(RECORDS):
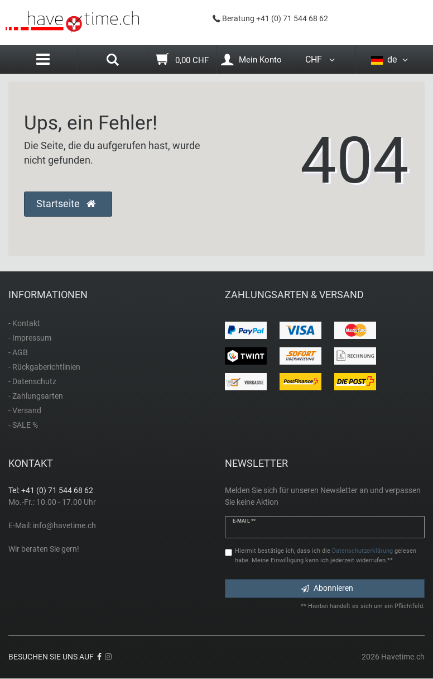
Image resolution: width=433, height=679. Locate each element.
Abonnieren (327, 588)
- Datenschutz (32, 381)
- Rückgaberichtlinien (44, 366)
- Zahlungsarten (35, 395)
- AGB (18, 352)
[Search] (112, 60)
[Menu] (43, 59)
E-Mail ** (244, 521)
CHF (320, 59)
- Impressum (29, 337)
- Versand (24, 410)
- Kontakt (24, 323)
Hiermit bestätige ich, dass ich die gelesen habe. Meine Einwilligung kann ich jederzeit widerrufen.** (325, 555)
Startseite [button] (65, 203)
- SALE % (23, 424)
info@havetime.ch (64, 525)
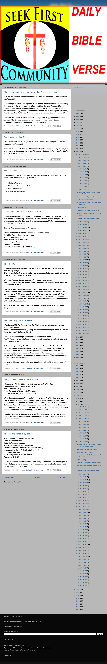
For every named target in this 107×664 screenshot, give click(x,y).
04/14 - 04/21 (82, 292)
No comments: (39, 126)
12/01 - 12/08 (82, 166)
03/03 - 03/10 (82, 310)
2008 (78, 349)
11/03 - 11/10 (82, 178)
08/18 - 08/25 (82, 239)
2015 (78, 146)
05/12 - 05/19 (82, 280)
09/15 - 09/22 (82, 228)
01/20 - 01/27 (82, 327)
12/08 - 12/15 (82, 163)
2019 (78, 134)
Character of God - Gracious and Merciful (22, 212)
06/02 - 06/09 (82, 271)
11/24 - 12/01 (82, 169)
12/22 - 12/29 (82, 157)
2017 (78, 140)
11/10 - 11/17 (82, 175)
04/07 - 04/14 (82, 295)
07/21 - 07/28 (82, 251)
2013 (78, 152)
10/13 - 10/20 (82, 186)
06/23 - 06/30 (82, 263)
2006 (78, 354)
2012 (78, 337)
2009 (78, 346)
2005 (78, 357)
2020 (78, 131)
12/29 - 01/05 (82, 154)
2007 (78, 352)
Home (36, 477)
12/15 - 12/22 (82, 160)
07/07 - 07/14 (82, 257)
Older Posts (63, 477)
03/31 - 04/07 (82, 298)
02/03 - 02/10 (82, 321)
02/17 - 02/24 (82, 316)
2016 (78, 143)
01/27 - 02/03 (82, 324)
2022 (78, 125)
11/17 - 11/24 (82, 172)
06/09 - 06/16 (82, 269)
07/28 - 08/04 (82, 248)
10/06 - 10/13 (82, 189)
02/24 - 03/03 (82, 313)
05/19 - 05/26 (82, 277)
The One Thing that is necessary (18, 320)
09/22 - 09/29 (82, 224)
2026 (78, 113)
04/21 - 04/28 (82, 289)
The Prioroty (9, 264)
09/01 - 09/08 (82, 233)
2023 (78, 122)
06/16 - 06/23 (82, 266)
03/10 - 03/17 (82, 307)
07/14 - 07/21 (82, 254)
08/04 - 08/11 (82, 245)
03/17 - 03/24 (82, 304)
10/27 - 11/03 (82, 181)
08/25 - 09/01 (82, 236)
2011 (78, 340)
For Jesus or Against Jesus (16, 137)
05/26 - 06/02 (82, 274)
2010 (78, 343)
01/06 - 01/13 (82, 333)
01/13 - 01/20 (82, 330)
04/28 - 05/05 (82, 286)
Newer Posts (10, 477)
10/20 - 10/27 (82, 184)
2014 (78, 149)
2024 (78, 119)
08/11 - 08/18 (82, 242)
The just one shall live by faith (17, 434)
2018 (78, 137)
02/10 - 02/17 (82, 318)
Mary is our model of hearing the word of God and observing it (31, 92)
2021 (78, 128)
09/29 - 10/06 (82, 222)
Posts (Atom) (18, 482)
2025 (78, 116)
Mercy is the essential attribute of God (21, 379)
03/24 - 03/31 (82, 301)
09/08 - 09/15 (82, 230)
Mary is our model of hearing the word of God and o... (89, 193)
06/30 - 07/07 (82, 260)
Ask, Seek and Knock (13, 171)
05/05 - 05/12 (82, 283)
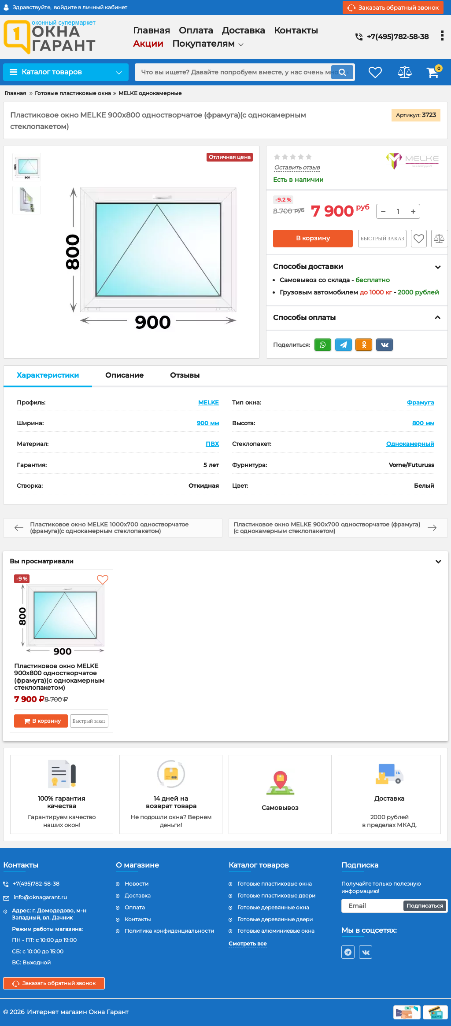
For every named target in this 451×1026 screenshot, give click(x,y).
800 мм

(PROBLEM STATEMENT): Update the data above by replacing "Posts" with "Articles" wherever it occurs and leaving everything else unchanged. Give the result without the pictures.

(REPLY):
Image resolution: width=433, height=679. Locate each element.
Abonnieren (327, 588)
- Datenschutz (32, 381)
- Rückgaberichtlinien (44, 366)
- Zahlungsarten (35, 395)
- AGB (18, 352)
[Search] (112, 60)
[Menu] (43, 59)
E-Mail ** (244, 521)
CHF (320, 59)
- Impressum (29, 337)
- Versand (24, 410)
- Kontakt (24, 323)
Hiermit bestätige ich, dass ich die gelesen habe. Meine Einwilligung kann ich jederzeit widerrufen.** (325, 555)
Startseite [button] (65, 203)
- SALE % (23, 424)
info@havetime.ch (64, 525)
For every named target in this 107×664 screenshot, give click(x,y).
04/14 - 04/21 (82, 292)
No comments: (39, 126)
12/01 - 12/08 (82, 166)
03/03 - 03/10 (82, 310)
2008 (78, 349)
11/03 - 11/10 (82, 178)
08/18 - 08/25 (82, 239)
2015 (78, 146)
05/12 - 05/19 (82, 280)
09/15 - 09/22 (82, 228)
01/20 - 01/27 (82, 327)
12/08 - 12/15 (82, 163)
2019 (78, 134)
Character of God - Gracious and Merciful (22, 212)
06/02 - 06/09 (82, 271)
11/24 - 12/01 (82, 169)
12/22 - 12/29 (82, 157)
2017 (78, 140)
11/10 - 11/17 (82, 175)
04/07 - 04/14 (82, 295)
07/21 - 07/28 (82, 251)
2013 (78, 152)
10/13 - 10/20 (82, 186)
06/23 - 06/30 (82, 263)
2006 (78, 354)
2012 (78, 337)
2009 (78, 346)
2005 (78, 357)
2020 (78, 131)
12/29 - 01/05 (82, 154)
2007 (78, 352)
Home (36, 477)
12/15 - 12/22 (82, 160)
07/07 - 07/14 (82, 257)
Older Articles (63, 477)
03/31 - 04/07 (82, 298)
02/03 - 02/10 (82, 321)
02/17 - 02/24 (82, 316)
2016 (78, 143)
01/27 - 02/03 (82, 324)
2022 (78, 125)
11/17 - 11/24 (82, 172)
06/09 - 06/16 (82, 269)
07/28 - 08/04 (82, 248)
10/06 - 10/13 (82, 189)
02/24 - 03/03 (82, 313)
05/19 - 05/26 (82, 277)
The One Thing that is necessary (18, 320)
09/22 - 09/29 (82, 224)
2026 (78, 113)
04/21 - 04/28 (82, 289)
The Prioroty (9, 264)
09/01 - 09/08 (82, 233)
2023 (78, 122)
06/16 - 06/23 (82, 266)
03/10 - 03/17 (82, 307)
07/14 - 07/21 (82, 254)
08/04 - 08/11 (82, 245)
03/17 - 03/24 (82, 304)
10/27 - 11/03 (82, 181)
08/25 - 09/01 (82, 236)
2011 (78, 340)
For Jesus or Against Jesus (16, 137)
05/26 - 06/02 (82, 274)
2010 (78, 343)
01/06 - 01/13 (82, 333)
01/13 - 01/20 (82, 330)
04/28 - 05/05 (82, 286)
Newer Articles (10, 477)
10/20 - 10/27 (82, 184)
2014 (78, 149)
2024 (78, 119)
08/11 - 08/18 (82, 242)
The just one shall live by faith (17, 434)
2018 (78, 137)
02/10 - 02/17 (82, 318)
Mary is our model of hearing the word of God and observing it (31, 92)
2021 (78, 128)
09/29 - 10/06 (82, 222)
Articles (Atom) (18, 482)
2025 (78, 116)
Mercy is the essential attribute of God (21, 379)
03/24 - 03/31 (82, 301)
09/08 - 09/15 (82, 230)
Mary is our model of hearing the word of God and o... (89, 193)
06/30 - 07/07 (82, 260)
Ask, Seek and Knock (13, 171)
05/05 - 05/12 (82, 283)
For every named target in this 451×1026 screenshot, give click(x,y).
800 мм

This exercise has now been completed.